Corbin Page's framing of DeFi primitives as "money legos" applies directly to the Multisubs architecture: the module, parser contracts, and selector registry are composable building blocks that any protocol team can extend. Developers building on Filecoin FVM can follow the documented integration pattern to add guardrails for their own protocol, making Multisubs shared security infrastructure rather than a single-team product. This aligns with the broader advice from Liftoff Week to "embrace the composable nature of Web3" and build things that are fundamentally better for users rather than erecting moats.
Development Roadmap
Milestone 1 — Protocol Integration on Filecoin FVM ($10,000)
Deliverables:
IProtocolParser, covers all major selectors)2 engineers (smart contract + frontend). Timeline: 6 weeks from contract signature. Funding: $10,000.
Total Budget Requested
Total: $10,000
Maintenance and Upgrade Plans
The parser contract and selector registry are designed to be extended. Adding a new protocol is a matter of deploying a new parser and registering its selectors, with no changes to the core module.

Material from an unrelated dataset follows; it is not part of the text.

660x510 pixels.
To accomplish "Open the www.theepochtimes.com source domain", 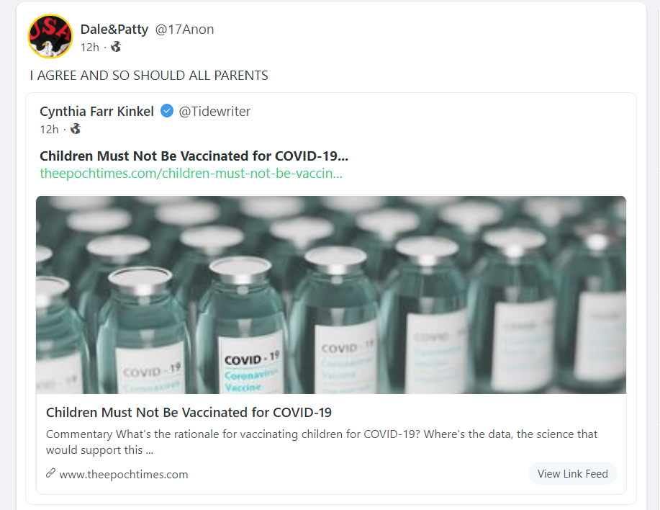I will coord(124,474).
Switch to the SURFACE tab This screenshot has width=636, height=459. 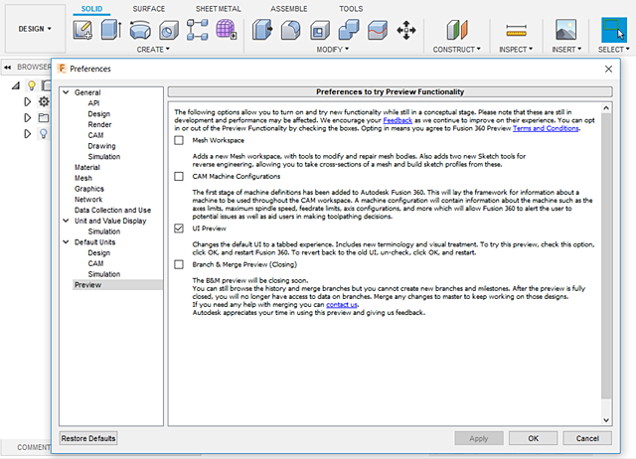click(x=149, y=8)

Dusa Labs will maintain the repository, triage issues, and continue adding protocol integrations beyond this grant. We are also exploring a community contribution model where protocol teams can submit parser PRs following the documented pattern, which we will review and merge. Long-term, we plan to pursue a security audit of the full system to support broader adoption.
Team
Team Members
Team Website
https://multisubs.xyz
Relevant Experience
Dusa Labs built and maintains Dusa, a DeFi protocol on Massa Network, giving the team deep experience with smart contract architecture, DeFi protocol design, and production-grade on-chain systems. The team has hands-on experience with Safe's module architecture, EVM-compatible chains, and the specific security challenges of delegated execution in DeFi contexts. The Multisubs project itself emerged from our direct experience observing the risks of unconstrained agent wallets in production DeFi environments.
Team code repositories
Additional Information
We learned about the Filecoin Open Grants Program through the Filecoin Developer Grant documentation and community channels.

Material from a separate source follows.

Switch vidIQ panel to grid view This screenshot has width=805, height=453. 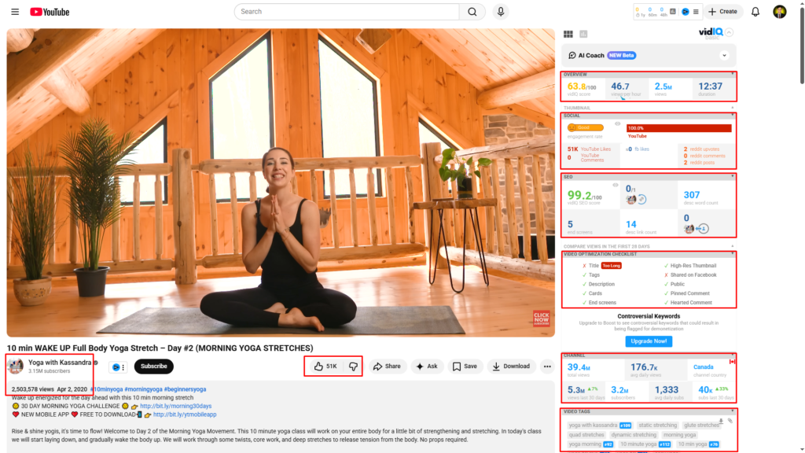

Please direct all grant agreement communications to: contact@multisubs.xyz
Multisubs addresses a security gap that will become increasingly critical as autonomous agents manage on-chain capital. The Filecoin FVM is an ideal deployment target given its EVM compatibility and the growing interest in deploying serious capital on the network. This grant covers one concrete, scoped deliverable: a single protocol integration that we can deliver on a defined timeline and that will serve as the foundation for a broader Filecoin FVM integration roadmap.